PS, All Souls' Day, I came to think of a tenth point:

  • Do you believe that you will rise in the same body that now you have?
    • Yes, I believe that whether for glory or for shame, my body will eternally be involved from the day of resurrection.

      C. S. Lewis is a writer many of us, including me, find enjoyable and also instructive. When it comes to Evolution Compromise, he is very instructive in a less enjoyable way insofar as he was (since back from his atheist days) an Evolution believer. But he shows what that leads to in diverse ways, and here we get a glimpse in that passage where he says "we can no longer believe in a literal material resurrection of the body, there would not be enough matter to go around for one thing ..."

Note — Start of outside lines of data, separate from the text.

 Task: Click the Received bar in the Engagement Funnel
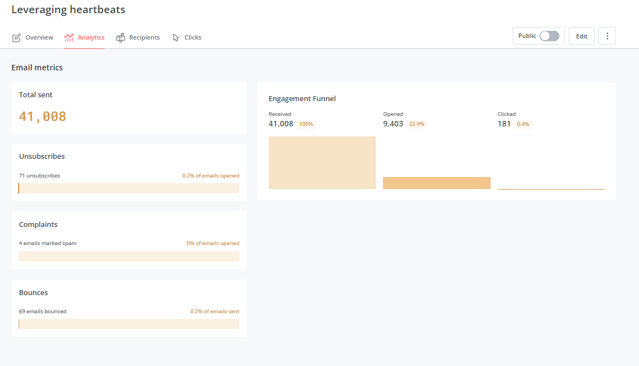coord(322,162)
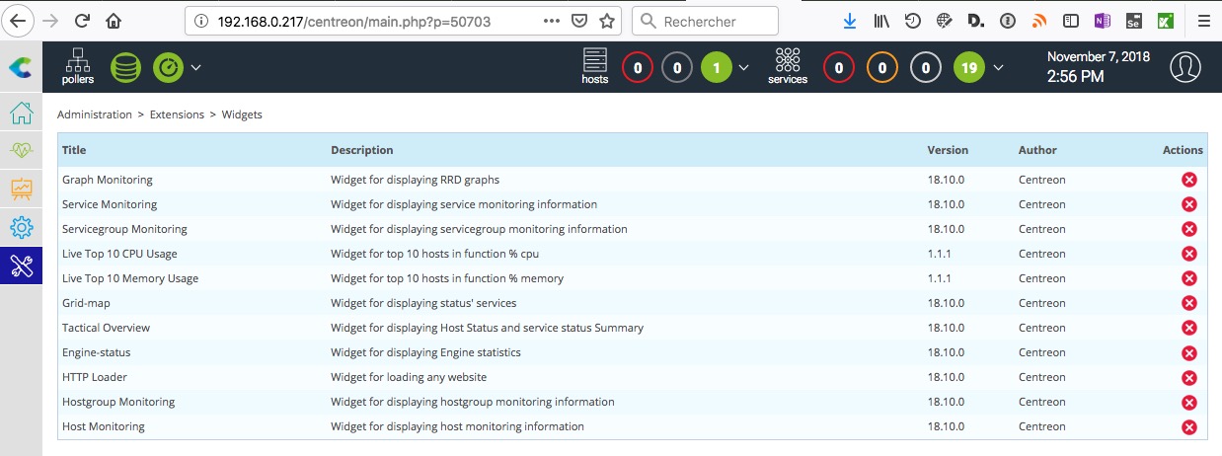The width and height of the screenshot is (1222, 456).
Task: Click the green hosts up counter
Action: tap(717, 67)
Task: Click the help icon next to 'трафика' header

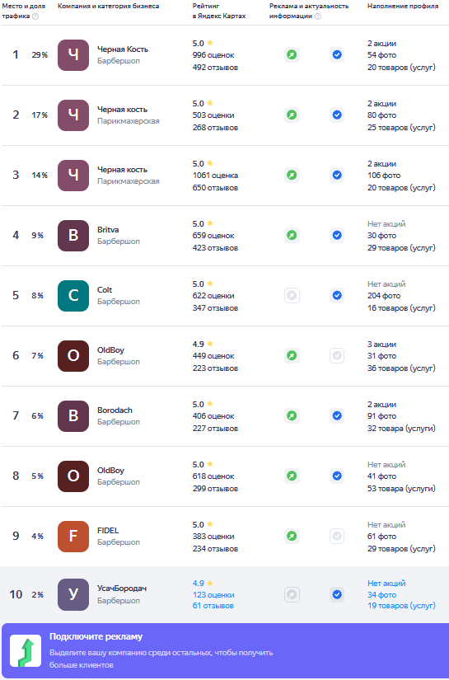Action: (x=35, y=16)
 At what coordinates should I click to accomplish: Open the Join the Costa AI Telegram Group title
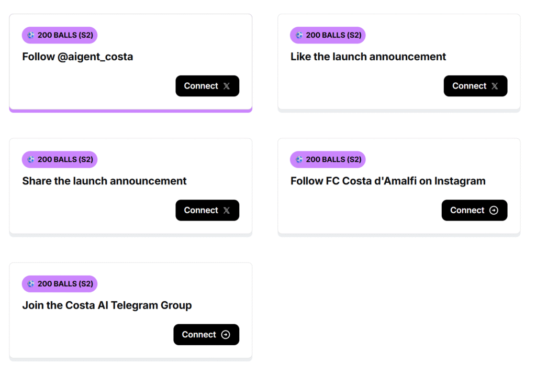click(x=107, y=305)
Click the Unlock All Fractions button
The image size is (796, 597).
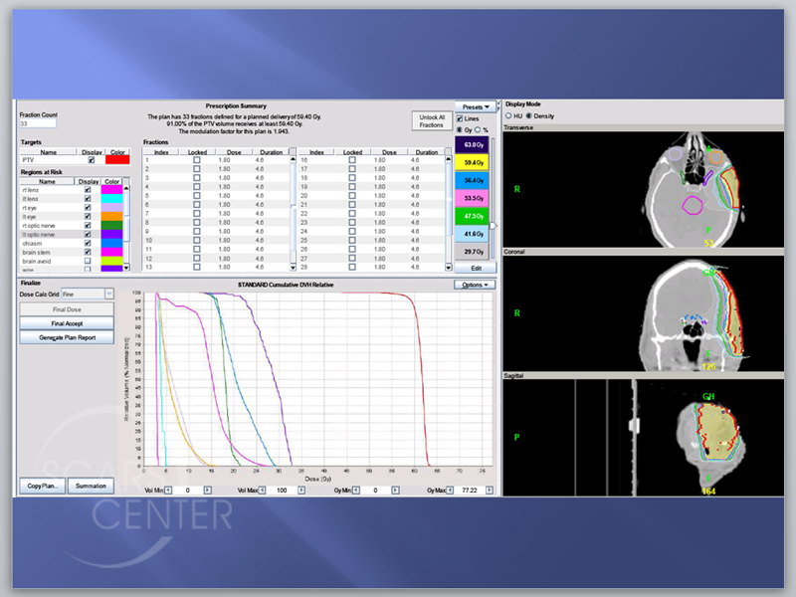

      I do not believe the atoms in my body have been circulating for millions of years in and out of other living bodies, nor that men have been around long enough for the atoms in my body to have been recycled from other men. Especially not those that will be in my body when I die as compared to those that were in other men's bodies when they died. Each will get his body back, and for those glorified it will be in the best shape possible.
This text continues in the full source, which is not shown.